In the Sorare game, each online player will act as manager with the user team composing of virtual teams of five soccer players, using blockchain cards on the Sorare platform. The teams are then ranked based on the real-world soccer pitch performances of the players chosen, with points attributed, just like the traditional fantasy football. In this game, players can buy and sell cards from other players on the Sorare platform, with all transactions recorded using the Ethereum blockchain. Many of the cards used are digital collectibles, which portends that blockchain technology use will imply that the digital cards will have what is called ‘provable scarcity’.
Sorare has also partnered with at least 180 football organizations, including famous European clubs like Real Madrid, Paris Saint Germain, Liverpool, Juventus and AC Milan.
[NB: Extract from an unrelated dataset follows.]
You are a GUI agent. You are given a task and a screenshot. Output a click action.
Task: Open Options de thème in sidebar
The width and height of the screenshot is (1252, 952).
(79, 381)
There is though a barrier for entry for other companies in the space. The game may not be available yet in African countries like Nigeria and Ghana.
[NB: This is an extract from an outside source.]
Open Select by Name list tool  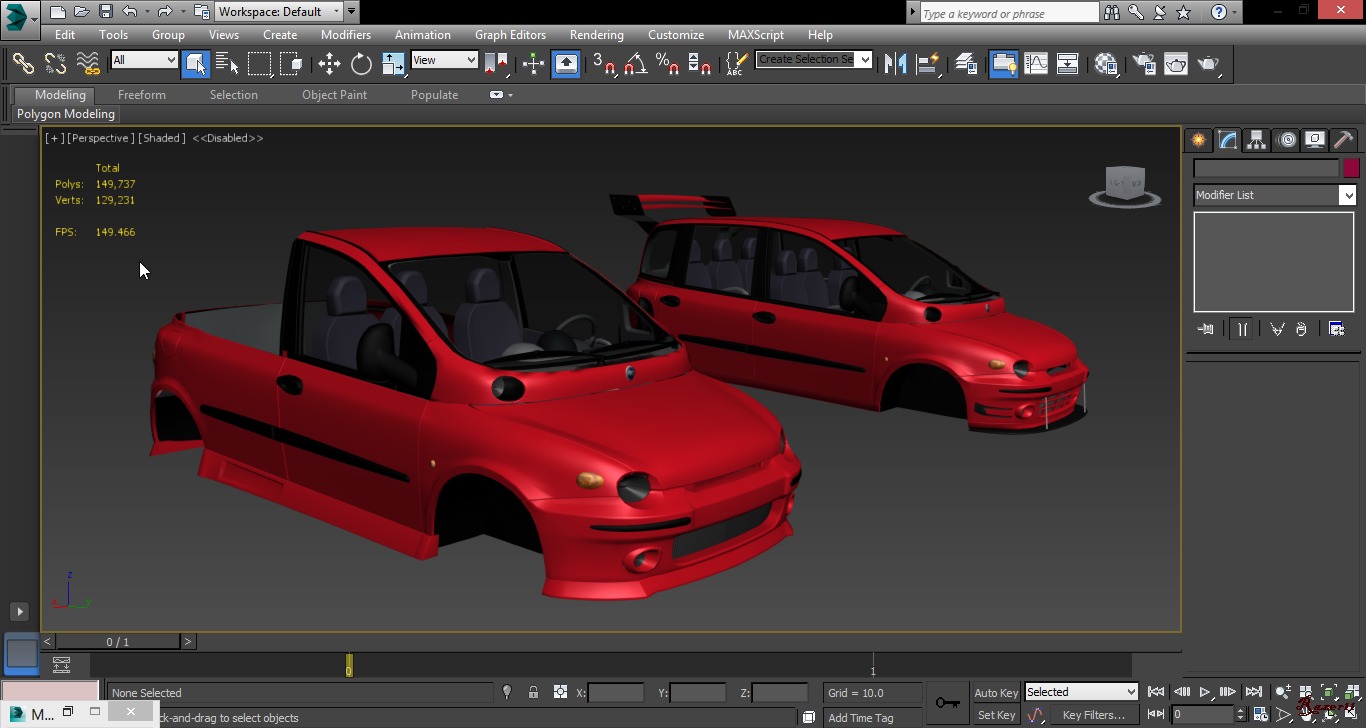pos(227,64)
The company plans to with the new funding round, expand its reach to new areas in sports, open a U.S office, hire more staffs and make more marketing campaigns. With this trend, there is an inkling of more partnership announcements in the soon future.
Other firms like Atomico, Bessemer Ventures, D1 Capital, Eurazeo, IVP and Liontree, aside SoftBank’s Vision Fund team, will also be actively involved in the round, while startup’s existing investors like Benchmark, Accel, Headline and various business angels will continue their train of investment.
So how does Sorare generate revenue on its own?
The major revenue generating method of Sorare is by the issuance of new cards on the platform with have to be purchased by credit card or Ethereum transfer. Users (Fantasy league Managers) purchase the new cards; add them to their collection for use. The users also manage a team squad of players and then earn points based on the real life performances of the selected players.
The value of a card can either go up or down depending on a number of factors. When players make purchases of cards from other players, third-party websites help users track the auction but Sorare doesn’t take a cut on player-to-player transactions at the moment. It is estimated that over $150 million worth of cards have been traded on the Sorare platform from January 2021 to September.
On the Sorare platform, there are about 600,000 currently registered users, with 150,000 of them buying a card or building a new team every month. The sales on the platform have spiraled in growth to 51 times between the second quarter of 2020 and the second quarter of 2021.
Nicolas Julias, the CEO of Sorare explained the sporadic growth when he said:
“We saw the immense potential that blockchain and NFTs brought to unlock a new way for football clubs, footballers, and their fans to experience a deeper connection with each other. We are thrilled by the success we have seen so far, but this is just the beginning. We believe this is a huge opportunity to create the next sports entertainment giant, bringing Sorare to more football fans and organisations, and to introduce the same proven model to other sports and sports fans worldwide”.
For a French startup as Sorare, Series B is a massive funding round and Sorare digital currency patronization is an exciting prospect for lovers of cryptocurrencies.